- Task to complete -
The answer is every line of the records that holds the word "Select", copied in full.

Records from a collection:
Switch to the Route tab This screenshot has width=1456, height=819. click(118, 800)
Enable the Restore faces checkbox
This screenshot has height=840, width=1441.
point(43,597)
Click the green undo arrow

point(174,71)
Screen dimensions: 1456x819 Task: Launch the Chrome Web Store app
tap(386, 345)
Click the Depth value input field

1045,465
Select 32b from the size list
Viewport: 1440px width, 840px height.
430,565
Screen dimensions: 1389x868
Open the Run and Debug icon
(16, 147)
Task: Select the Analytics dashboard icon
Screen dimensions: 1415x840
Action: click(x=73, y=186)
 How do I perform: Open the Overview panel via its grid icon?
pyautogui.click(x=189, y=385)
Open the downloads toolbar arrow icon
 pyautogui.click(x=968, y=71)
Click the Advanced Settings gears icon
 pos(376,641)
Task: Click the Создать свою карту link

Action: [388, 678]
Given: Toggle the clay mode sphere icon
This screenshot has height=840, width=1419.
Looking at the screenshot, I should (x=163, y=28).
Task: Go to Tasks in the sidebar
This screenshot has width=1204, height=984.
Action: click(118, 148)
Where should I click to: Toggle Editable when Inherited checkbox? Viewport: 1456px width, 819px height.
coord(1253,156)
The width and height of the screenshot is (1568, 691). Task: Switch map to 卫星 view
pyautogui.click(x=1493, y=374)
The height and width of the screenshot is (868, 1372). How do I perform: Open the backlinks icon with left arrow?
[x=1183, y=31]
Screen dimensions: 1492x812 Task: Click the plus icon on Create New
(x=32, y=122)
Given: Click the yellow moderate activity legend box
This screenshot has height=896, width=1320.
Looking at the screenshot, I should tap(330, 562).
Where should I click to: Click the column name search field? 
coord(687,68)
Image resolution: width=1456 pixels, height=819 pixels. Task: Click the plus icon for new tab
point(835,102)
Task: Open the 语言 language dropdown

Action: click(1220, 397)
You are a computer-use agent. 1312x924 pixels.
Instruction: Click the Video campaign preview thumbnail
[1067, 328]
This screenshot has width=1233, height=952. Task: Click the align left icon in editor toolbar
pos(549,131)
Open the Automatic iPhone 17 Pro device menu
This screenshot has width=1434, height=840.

- Result of this exercise -
Select 32b from the size list
Task: Select the Analytics dashboard icon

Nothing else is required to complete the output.